A research paper by Zhaoguang Wang, Zhiyun Qian, Qiang Xu, Z. and Morley Mao (pictured) from the University of Michigan and Ming Zhang from Microsoft Research finds that key NAT and firewall policies used by celluar operators in the US have direct implications on performance, energy, and security.

For example, the research found that "One of the largest U.S. carriers is found to configure firewalls to buffer out-of-order TCP packets for a long time, likely for the purpose of deep packet inspection. This unexpectedly interferes with TCP Fast Retransmit and Forward RTO-Recovery, severely degrading TCP performance triggered merely by a single packet loss"

See "An Untold Story of Middleboxes in Cellular Networks" - here.

ABSTRACT

"We present NetPiculet, the first tool that unveils carriers’ NAT and firewall policies by conducting intelligent measurement. By running NetPiculet in the major U.S. cellular providers as well as deploying it as a smartphone application in the wild in more than 100 cellular ISPs, we identified the key NAT and firewall policies which have direct implications on performance, energy, and security. For example, NAT boxes and firewalls set timeouts for idle TCP connections, which sometimes cause significant energy waste on mobile devices. Although most carriers today deploy sophisticated firewalls, they are still vulnerable to various attacks such as battery draining and denial of service. These findings can inform developers in optimizing the interaction between mobile applications and cellular networks and also guide carriers in improving their network configurations".

Wednesday, March 23, 2011

Sandvine and Citrix Integrated Offload Solution - See How !

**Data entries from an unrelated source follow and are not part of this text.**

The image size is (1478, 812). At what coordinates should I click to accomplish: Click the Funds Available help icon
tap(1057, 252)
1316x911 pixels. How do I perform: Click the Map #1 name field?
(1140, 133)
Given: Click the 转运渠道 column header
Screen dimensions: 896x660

Sandvine announced that " ..it is collaborating with .. Citrix Systems to offer mobile packet core offload solutions for mobile carriers"

The joint solution integrates Sandvine's DPI products (PTS) with Citrix NetScaler (here), a product line that so far was addressing, and associated by many with the enterprise and data centers markets.

Sandvine presents two use-cases:
  1. Help mobile carriers reduce both packet core congestion and transit costs, using intelligent traffic redirection based on subscriber, device, and application type. In this scenario, the PTS redirects select mobile 3G or 4G data traffic to NetScaler, which routes the traffic via a direct path to the Internet, while the control plane remains unaffected
     
  2. Multi-national mobile providers can improve service for data roaming subscribers on affiliated networks. This solution reduces network transit costs while dramatically reducing traffic latency for an improved user experience. 
According to Don Bowman, Sandvine's CTO, NetScaler is performing network address translation (NAT). PTS is installed in the IuPS (see chart below and "Sandvine New DPI Device for LTE" - here). Sandvine's PTS performs the function of online and offline charging as otherwise the carrier cannot count the data. PTS also selects the ‘right user’, ‘right traffic’, etc. E.g. only HTTP traffic from laptops might be one operators deployment, another might be only post-paid data.


In the 2nd use-case, its the same deployment but in Gp, and the PTS has a relationship with multiple OCS & OFCS systems, one for each home operator. It allows local serving of outbound roaming.

In addition, NetScaler also provides cache integration (here).